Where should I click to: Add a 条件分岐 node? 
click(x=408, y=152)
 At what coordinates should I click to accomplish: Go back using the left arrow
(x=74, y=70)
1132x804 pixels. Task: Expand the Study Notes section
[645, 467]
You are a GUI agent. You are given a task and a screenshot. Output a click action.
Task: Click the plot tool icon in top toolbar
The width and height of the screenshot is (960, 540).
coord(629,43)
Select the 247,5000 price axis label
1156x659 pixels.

• Task to complete:
Through the final line of the listing, beginning at the line that contains "1132x804 pixels. Task: Expand", every line is to be set down exactly, with no others.

• Solution for this task:
1132x804 pixels. Task: Expand the Study Notes section
[645, 467]
You are a GUI agent. You are given a task and a screenshot. Output a click action.
Task: Click the plot tool icon in top toolbar
The width and height of the screenshot is (960, 540).
coord(629,43)
Select the 247,5000 price axis label
1156x659 pixels.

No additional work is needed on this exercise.